I don't know how to explain all this to him. I don't even know how to explain it myself.

I feel like I'm falling apart.

An online friend e-mailed me recently about my posts. We've discussed back and forth a little bit what I've been suggesting through them, and I told her I wanted her to be completely honest with me. And she was. Honest enough that I got a virtual slap in the face hard enough that it actually forced me to stop ignoring my gut.

The truth is... I've been struggling for a while. Even between these posts and the attempt at humour with the whole thing. I figured if I just kept convincing myself that I want it this way and that I'm happy, I would believe it.

My friend wrote:" I do, however, deeply believe that there's no place for mediocre Christianity.  Yeah, there're always going to be mistakes.  I'd be the biggest hypocrite to pretend I don't make them every single day.  But they're mistakes.  God asks us to strive to follow him in every step.  That's what concerned me so much about your writing.  If you're not going to choose to try follow Christ's teaching, why bother pretending to be a Christian in the first place?"

And that's where the tonne of bricks came in. Isn't that the very message that I have strived to follow? Isn't that the very reason I rant and rave about the way so many in the church behave? Yet there I am, stumbling into the same category as the people who drive me up the wall.

I'm scared. I'm scared to sit down and tell the boyfriend that I can't do the sex thing anymore. I'm scared because I know he's not going to understand. He's not going to be able to understand the whole striving for purity and serving God through it. And what's worse is that I chose to start having sex with him, and now for him, I'm cutting him off completely.

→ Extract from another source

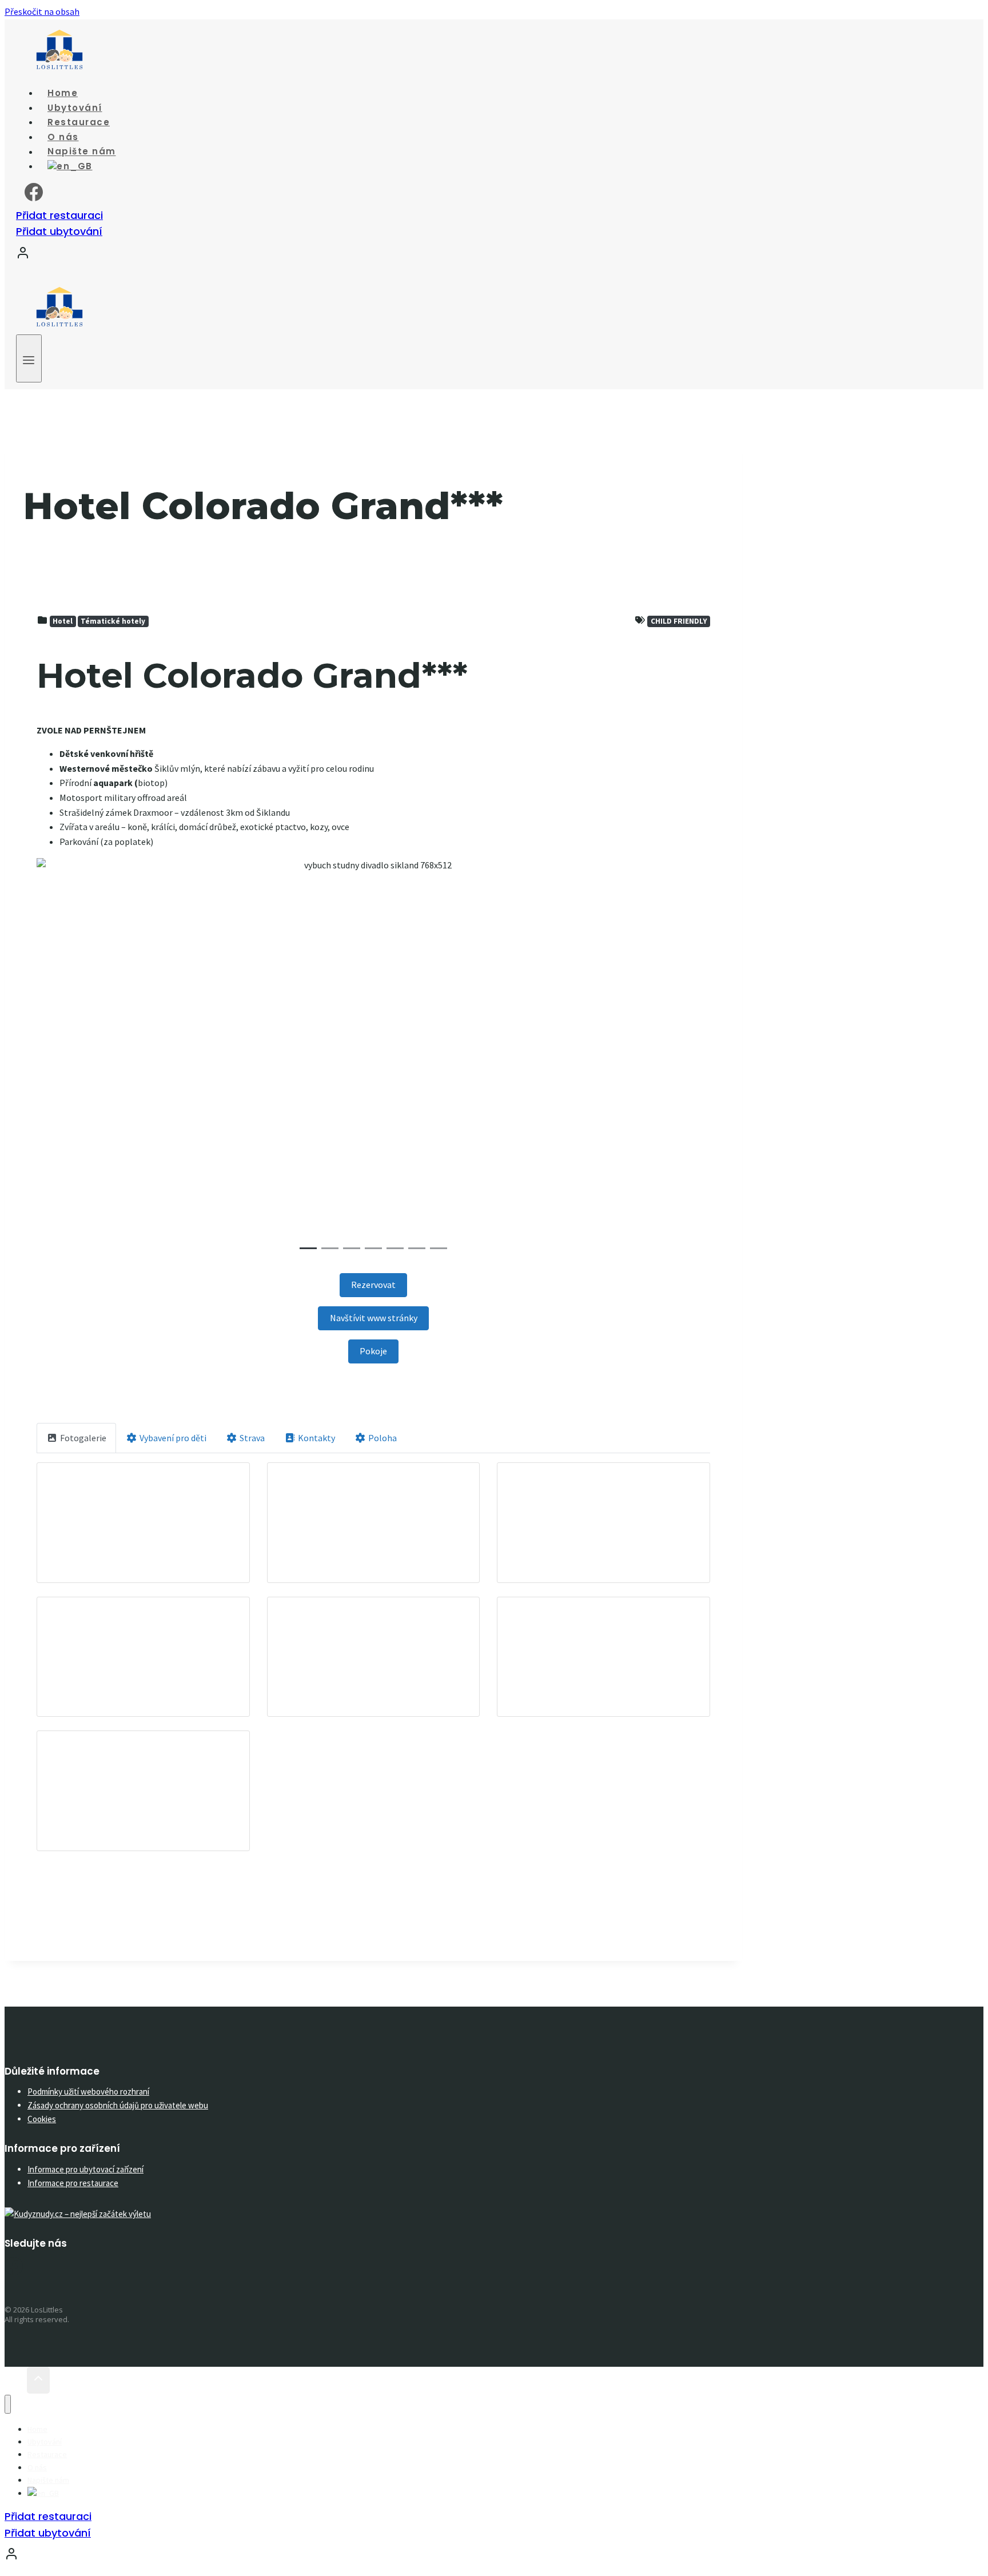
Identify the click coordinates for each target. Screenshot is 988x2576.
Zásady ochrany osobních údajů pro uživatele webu (117, 2105)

How did I get this far so fast? How did I get so quickly knocked off course?

Sunday, September 5, 2010

Sunshine, lollipops and rainbows... I just really can't believe that.

Relationships scare the living shit out of me. Seriously.

I'm afraid to let myself believe that this is really happening. People talk about that fuzzy rainbows and butterfly phase as being something normal to every relationship. I haven't felt that since... well, since I got my heart ripped out, shredded into pieces and handed back to me nearly four years ago.

It's because of sunshine and rainbows that I stopped dating. From what I've seen, they're dangerous.

But this isn't so much about the danger of them, as it is an admittance of fear based around the fact that I now find myself incapable of feeling them even a little bit. I'm realizing it's possible that in my quest to stop myself from getting my heart stomped on because of my fairytale idea of romance that I perhaps went too far, numbing myself to being able to really feel at all.

I know I am definitely in like with my boyfriend. But I find myself shutting my emotions off before I even realize it. I wait for and prepare for the worst. Dwelling on the 'if we're together then' to keep my thoughts and emotions in check.

And perhaps, I read too much into his actions or lack-thereof in a way to feed into my defence mechanism of preparing for the worst.

The truth is, I'm scared of letting him in. I'm scared of trusting him, and falling for him, and letting him have the part that is most precious to me. I always had this idea that I would give away my heart, my whole being, before I gave away my body. That my body would be the hardest part to give away. But it wasn't. Giving that away came with ease. There are times where I really don't even feel anything when I give him myself, and I'm terrified for him to know that.

I don't know if any of this is normal. If it's normal to be cautious about one's feelings and one's heart... or at least to exercise caution to this extreme. Or if it's normal to count on his feelings for you changing so that you can't be burnt when they do.

I feel like some teeny-bopper just entering the world of dating, so unsure of everything. And in a way, I probably am like that. This is all new to me. I don't even know how a proper relationship is supposed to function. But I guess that's part of the journey. Learning from the mistakes and taking things as they go.